Best to call your linking tags something like English Version and French Version, rather than using ‘entry’ keyword. This will make it easier when you have to code into templates and use ‘entry’ as a special term to access the entry info.

  English version: 
    < $mt:EntryTitle>   

NOTE: The var name needs ‘entry’ at the end to access the correct link and text. In this example: entrydataenglish_versionentry.
NOTE 2: Some of the spaces are displaying a bit odd in the code snippet. Check the spaces are as they should be if you use this.

I automated the links between the old entries by making guesses based on date of publication and this SQL. If you are in this situation:

Use this sql to extract the blog ids
SELECT date( a.entry_created_on ) , a.entry_id, a.entry_title, b.entry_id, b.entry_title
FROM mt_entry a, mt_entry b
WHERE date( a.entry_created_on ) = date( b.entry_created_on )
AND a.entry_blog_id != b.entry_blog_id
AND a.entry_blog_id =1
AND a.entry_status =2
AND b.entry_status =2
ORDER BY a.entry_created_on

Remove entries where there’s more than one on a date and deal with those separately (keep a list). Create one list for insert for English and one list for insert for French. Insert direct into database in mt_entry_meta table.

set the first id (the english entry id) as entry_meta_entry_id, the french entry id should have heading entry_meta_vchar_idx
add a heading entry_meta_type and put: “field.french_entry” on each line.

When this is tidy, copy the data below the existing data. Swap the ids with each other, and put field.english_entry in the entry_meta_type column.

Then delete the date and title fields and import into the database.

Bells and whistles

The look of the site was nothing to do with me. Andy at origin8 creative did all that and was a pleasure to work with in the implementation phase. The front end coding of the HTML and CSS was also nothing to do with me, with Sarah making that work well for all platforms and thinking about print stylesheets and the suchlike.

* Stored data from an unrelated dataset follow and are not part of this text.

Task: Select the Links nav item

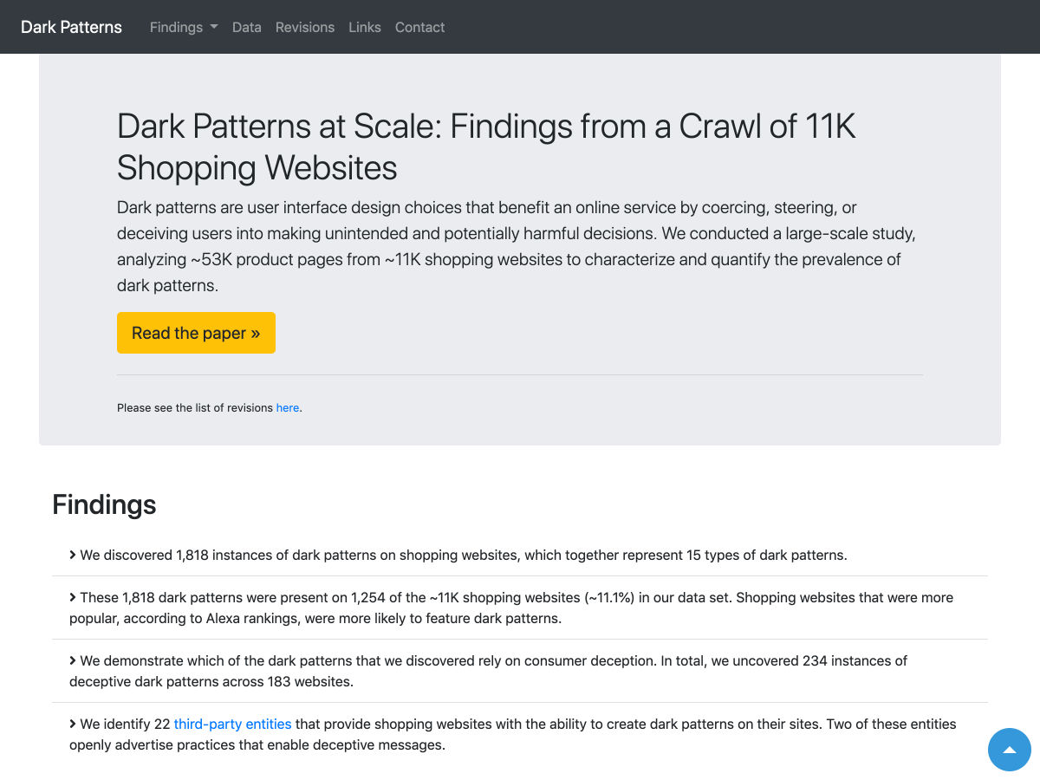Action: [364, 27]
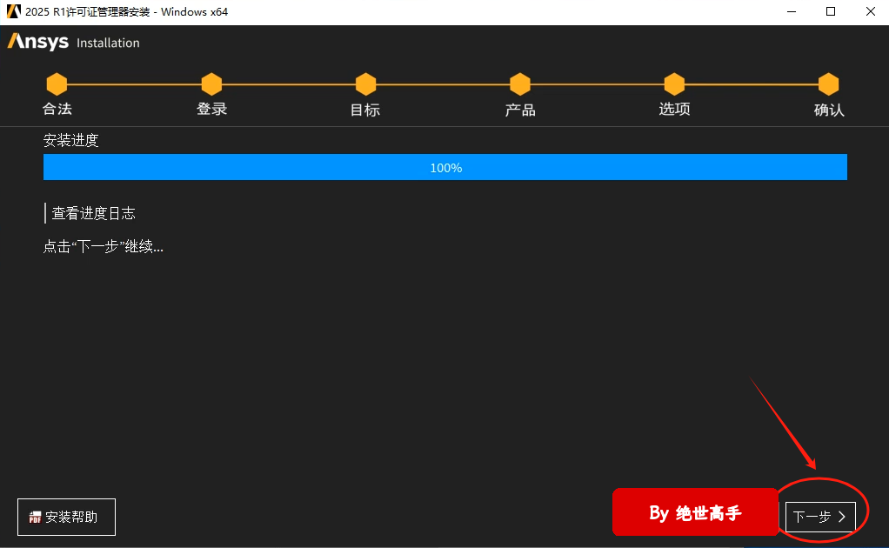Click the 合法 step hexagon marker

[x=57, y=84]
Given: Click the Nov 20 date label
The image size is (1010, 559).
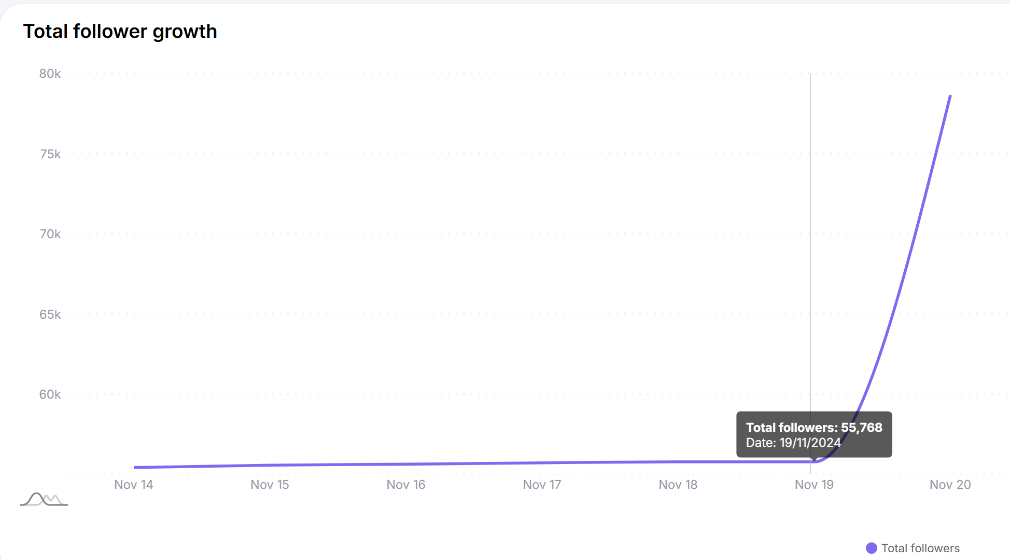Looking at the screenshot, I should pyautogui.click(x=950, y=485).
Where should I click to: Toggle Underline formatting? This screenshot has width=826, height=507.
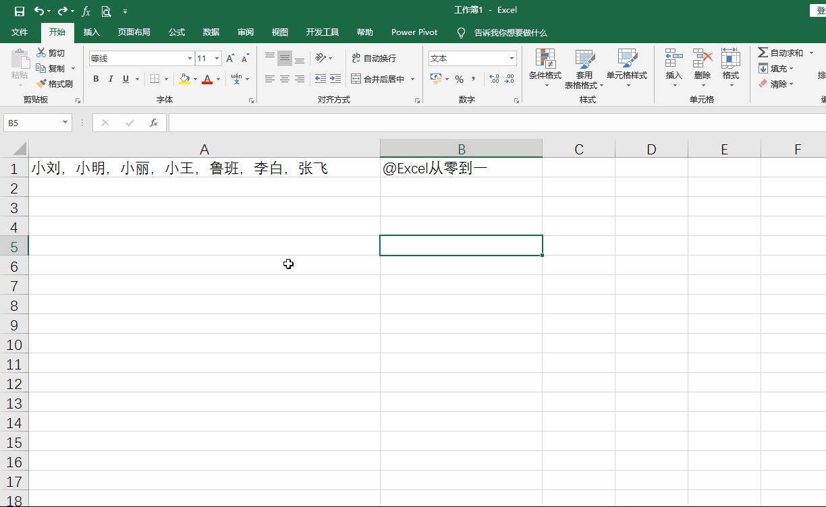coord(126,79)
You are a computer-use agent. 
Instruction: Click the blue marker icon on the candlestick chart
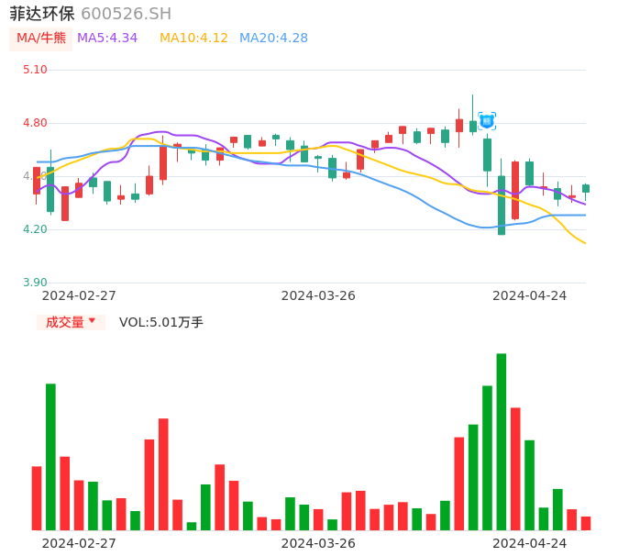[487, 120]
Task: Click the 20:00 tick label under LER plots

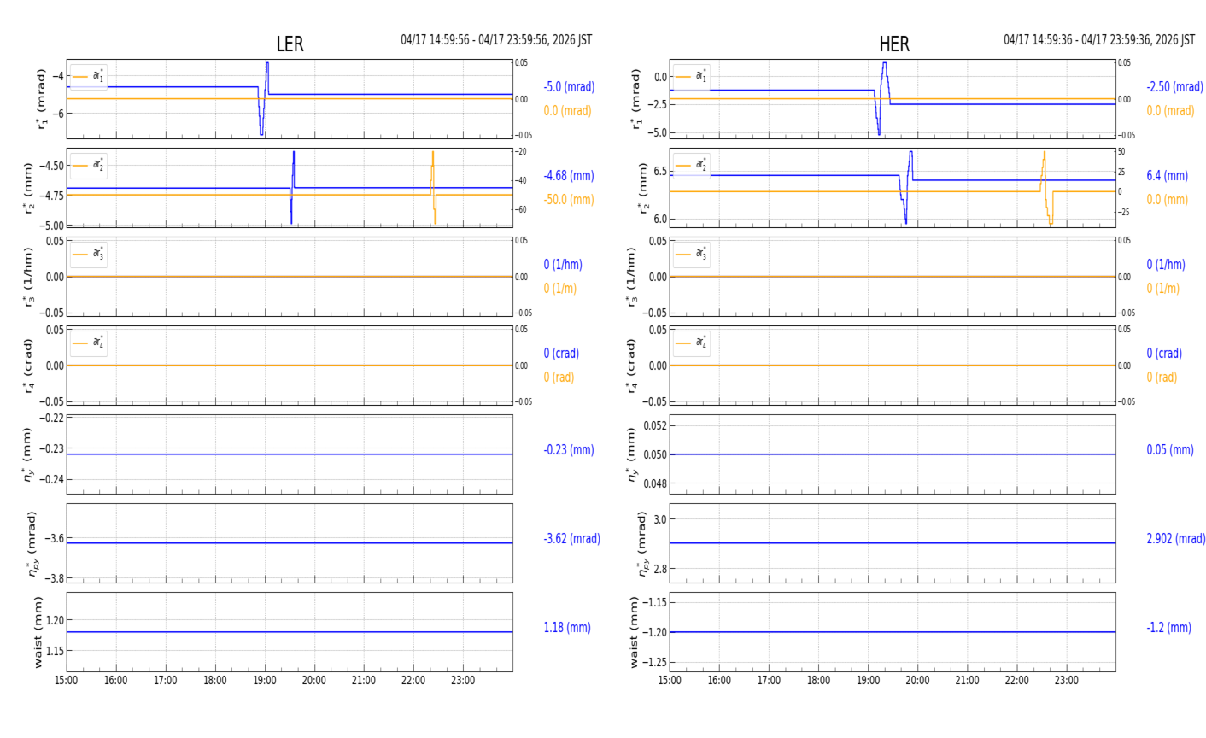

The fancy font work is sIFR, which works nicely when it does, but drove us all a bit crazy in terms of documentation and versions of sIFR and so on.

The links page works by doing multiple javascript calls to delicious – one for each of the tags pulled in. This allows Céline to save her bookmarks to delicious and have them automatically included on her site as she wants them to appear. I’m not happy with this approach, especially as it has a tendancy to clash a bit with the navigation javascript requirements of sIFR, but it works and I’ll keep looking for a better solution.

That’s that

In all, I’m pretty pleased with the end result and will be tidying up the loose ends over the next few days.